#### Dataset records
───

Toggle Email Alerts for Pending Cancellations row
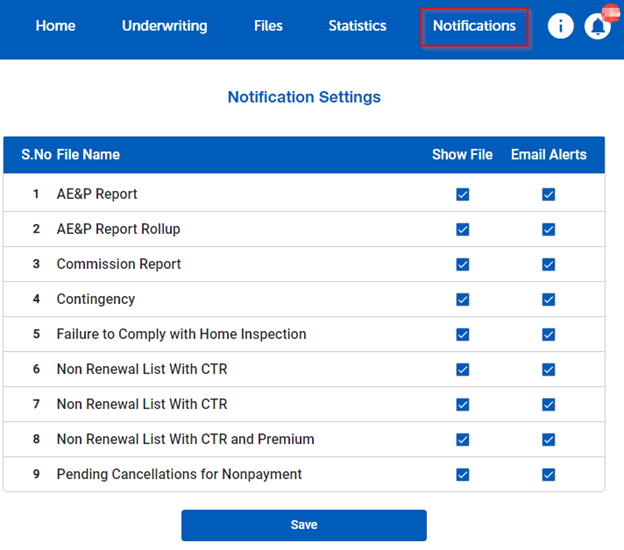The image size is (624, 550). pyautogui.click(x=548, y=474)
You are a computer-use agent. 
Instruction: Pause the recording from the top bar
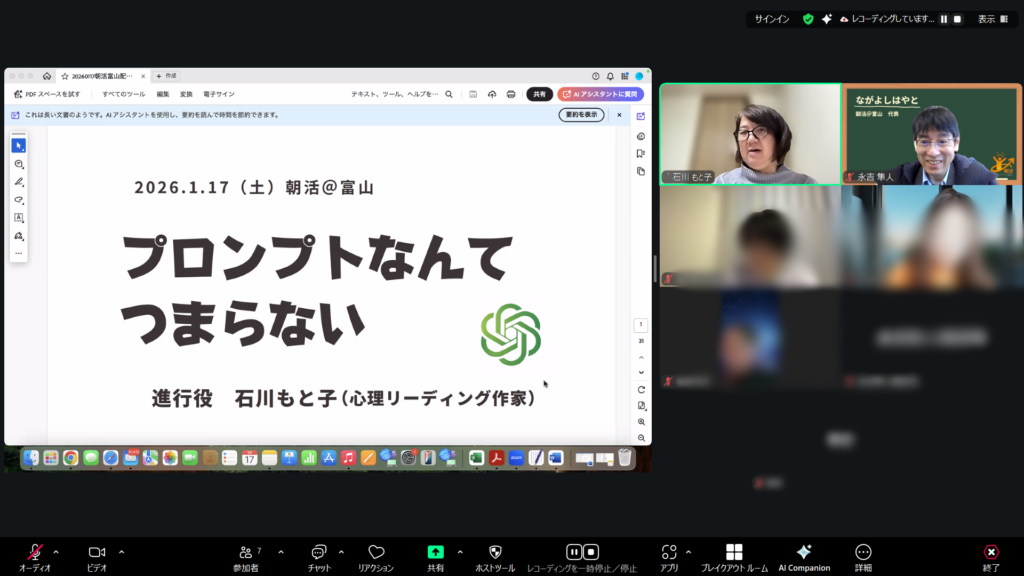tap(943, 19)
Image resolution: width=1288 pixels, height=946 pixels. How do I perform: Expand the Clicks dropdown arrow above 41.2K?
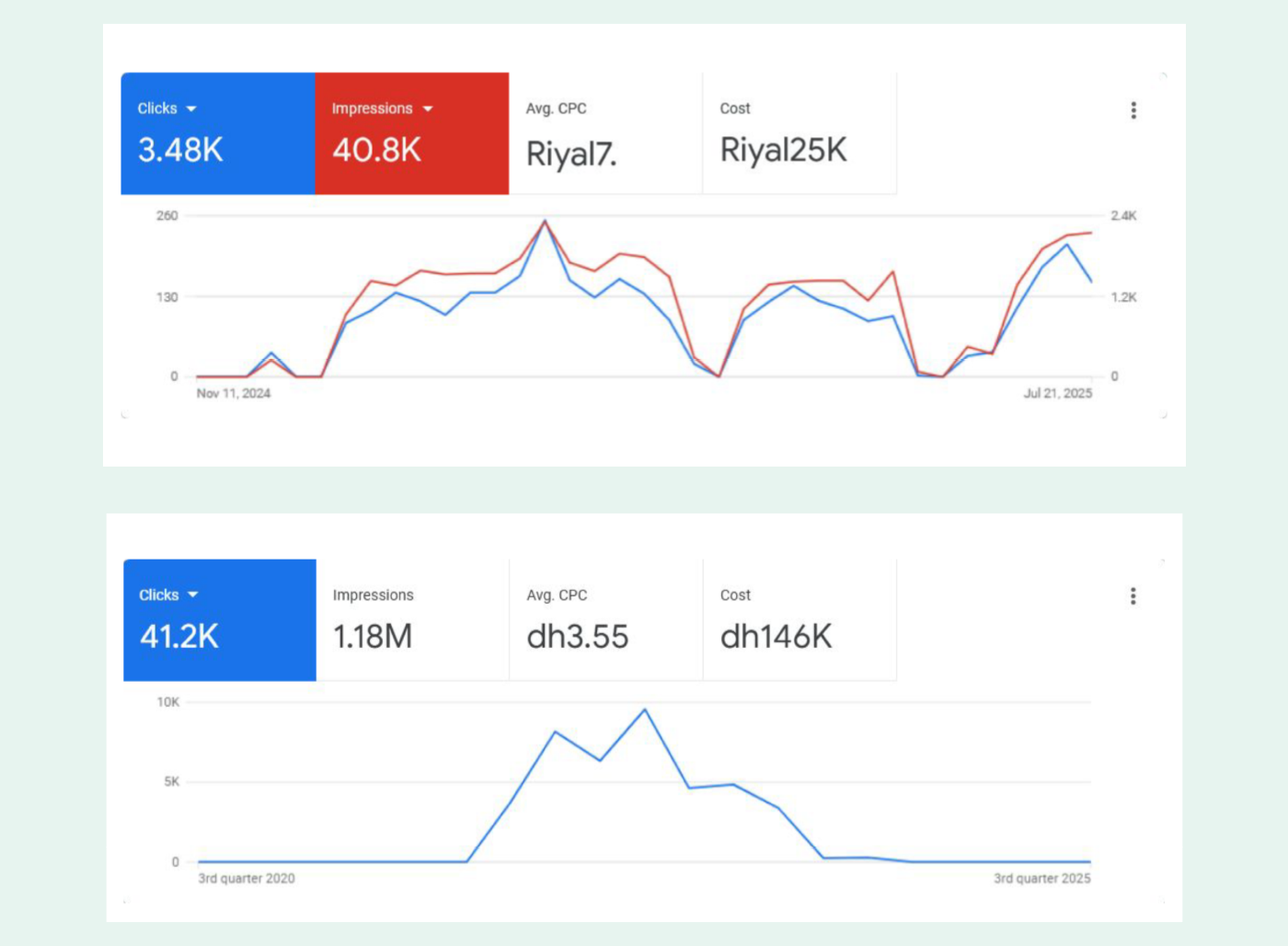click(193, 595)
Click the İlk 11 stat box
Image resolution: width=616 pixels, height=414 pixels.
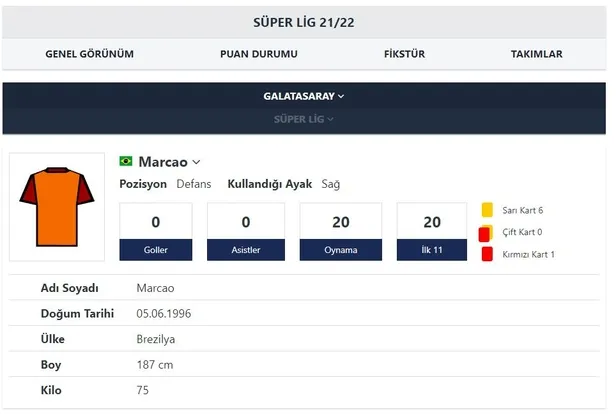(x=432, y=232)
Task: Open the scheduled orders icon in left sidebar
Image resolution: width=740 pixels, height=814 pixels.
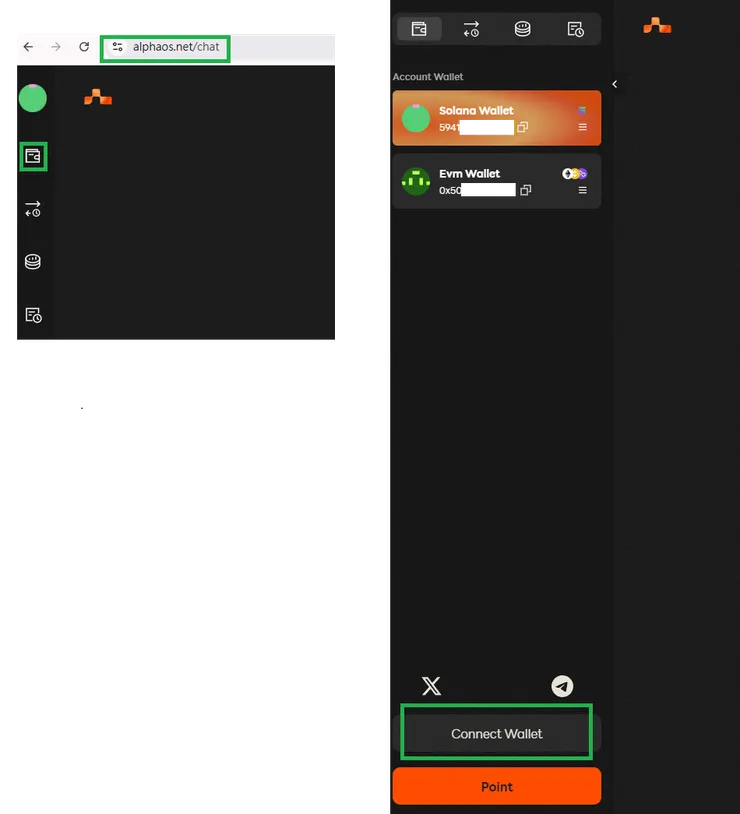Action: (x=33, y=315)
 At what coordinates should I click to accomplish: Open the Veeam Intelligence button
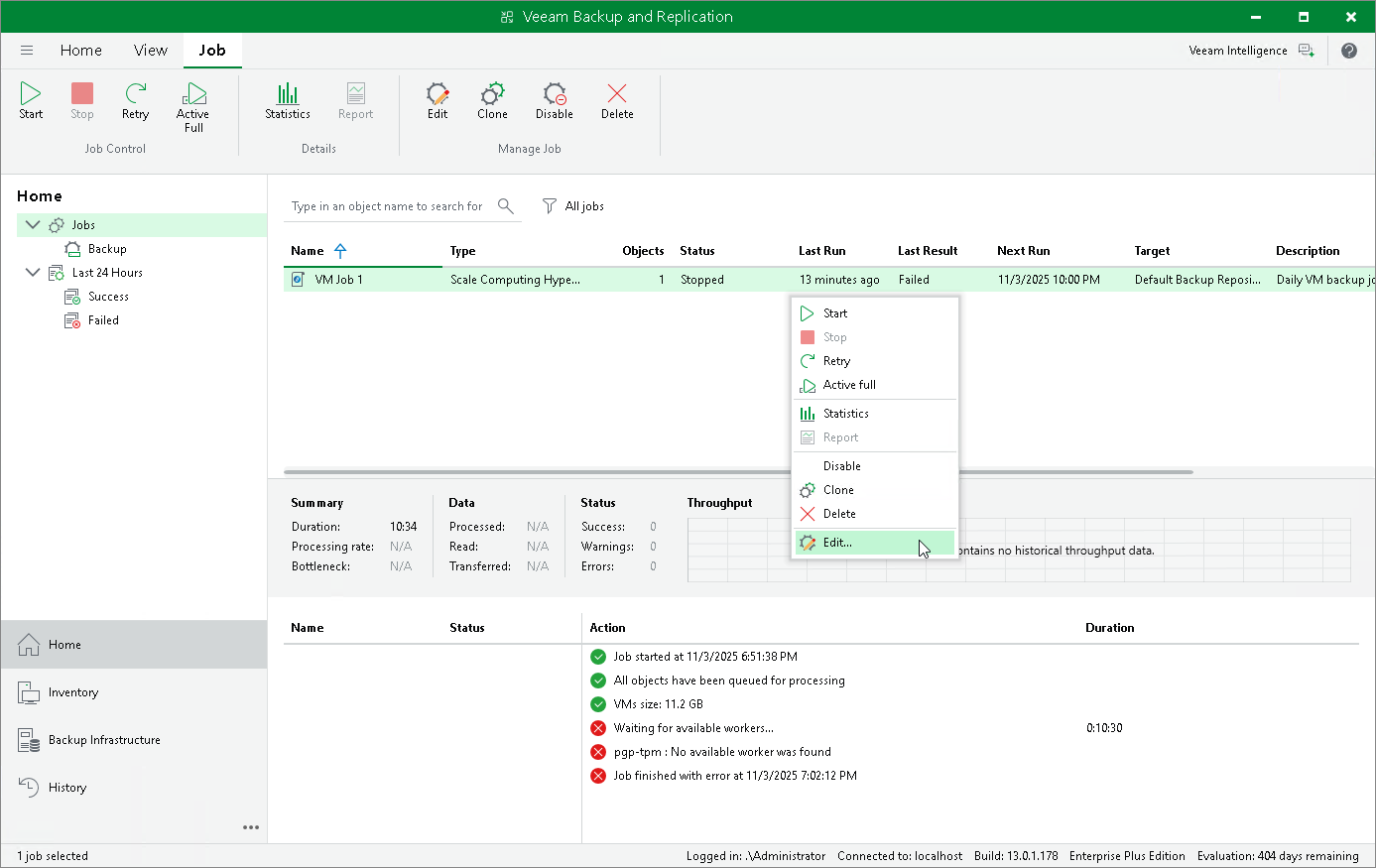point(1251,51)
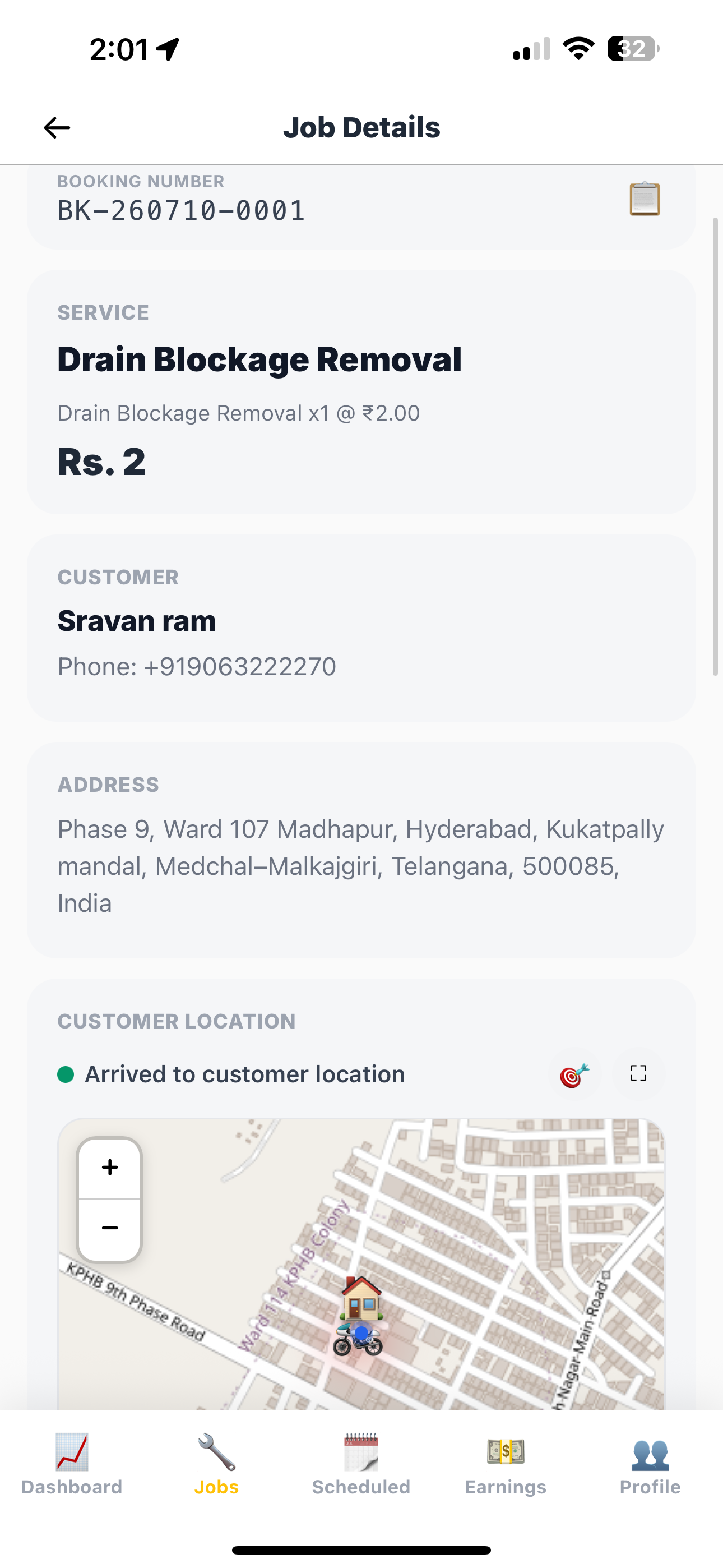
Task: Go to the Earnings tab
Action: coord(506,1464)
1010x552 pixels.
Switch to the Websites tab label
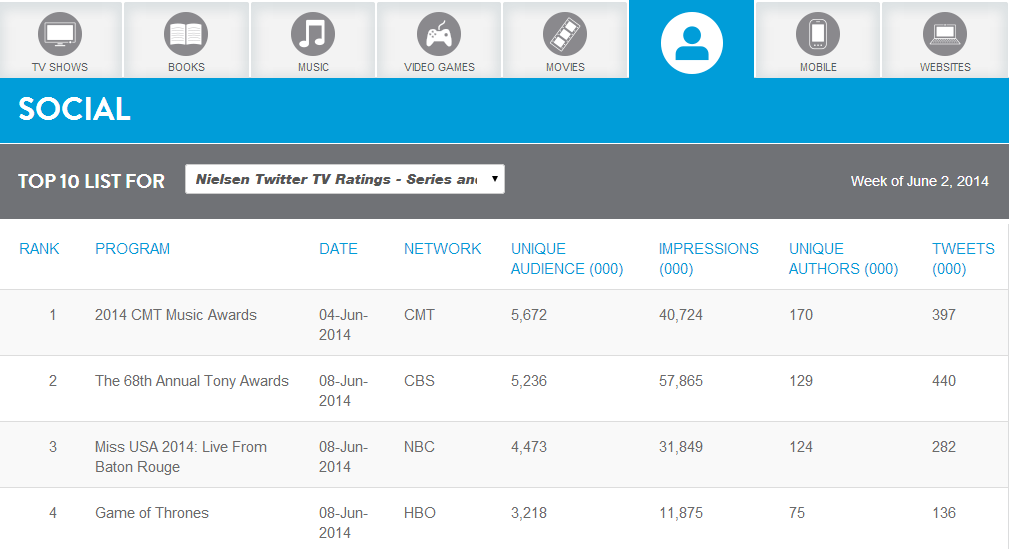[x=945, y=67]
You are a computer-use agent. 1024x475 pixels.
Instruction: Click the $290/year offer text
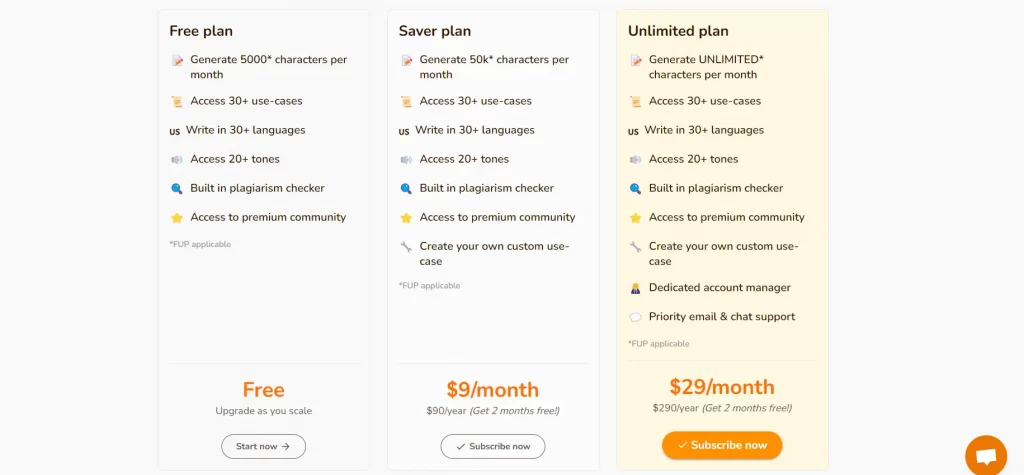click(x=722, y=408)
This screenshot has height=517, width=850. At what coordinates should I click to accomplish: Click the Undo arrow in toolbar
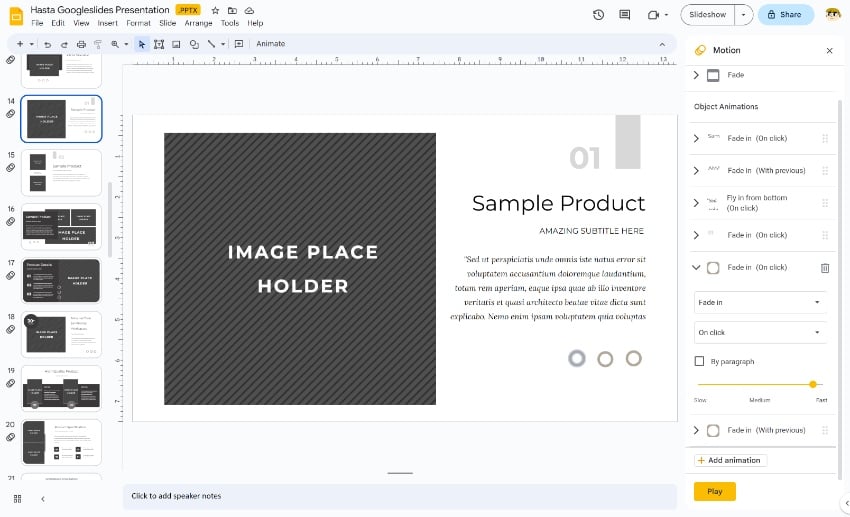48,44
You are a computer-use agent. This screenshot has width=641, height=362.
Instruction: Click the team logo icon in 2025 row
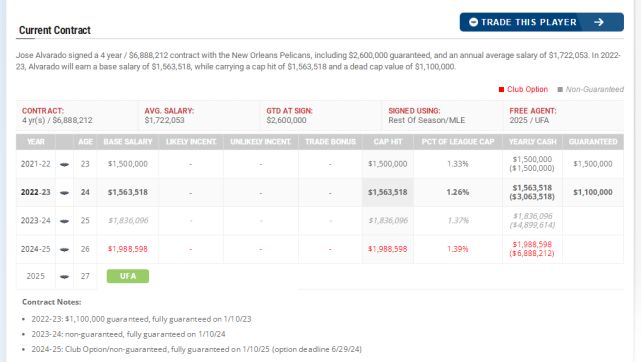tap(64, 277)
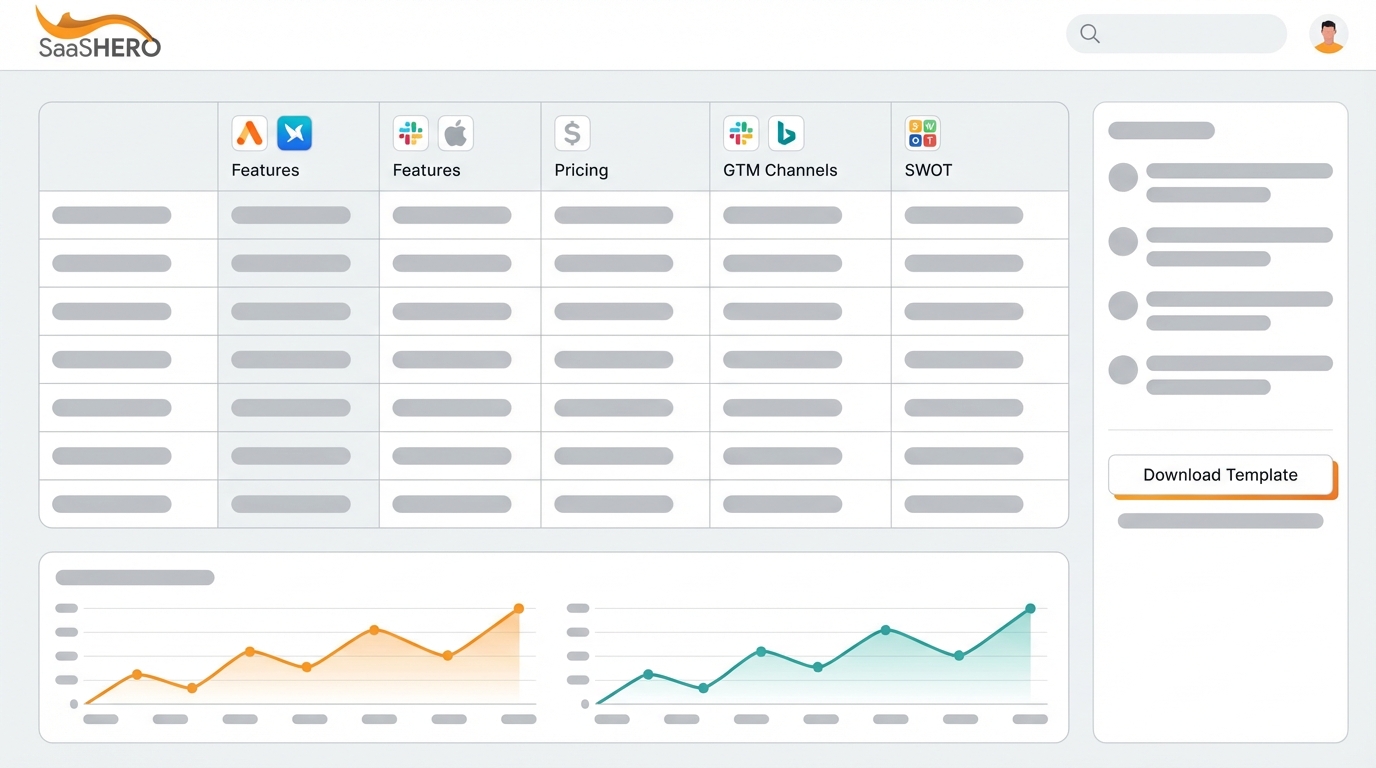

───

#### Instructions for the task
Leaving every picture out, output the data exactly as it stands.

#### Exercise result
Toggle Email Alerts for Pending Cancellations row
The image size is (624, 550). pyautogui.click(x=548, y=474)
You are a computer-use agent. 
Instruction: Pause the recording from the top bar
tap(943, 19)
Image resolution: width=1288 pixels, height=946 pixels. How do I perform: Expand the Clicks dropdown arrow above 41.2K?
click(193, 595)
Click the İlk 11 stat box
Image resolution: width=616 pixels, height=414 pixels.
(x=432, y=232)
Task: Open the scheduled orders icon in left sidebar
Image resolution: width=740 pixels, height=814 pixels.
Action: (x=33, y=315)
 At what coordinates should I click to accomplish: Open the Veeam Intelligence button
point(1251,51)
Task: Go to the Earnings tab
Action: coord(506,1464)
1010x552 pixels.
Switch to the Websites tab label
[x=945, y=67]
You are a computer-use agent. 1024x475 pixels.
Instruction: Click the $290/year offer text
click(x=722, y=408)
This screenshot has height=517, width=850. At what coordinates should I click to accomplish: Click the Undo arrow in toolbar
48,44
You are a computer-use agent. This screenshot has width=641, height=362.
Instruction: Click the team logo icon in 2025 row
tap(64, 277)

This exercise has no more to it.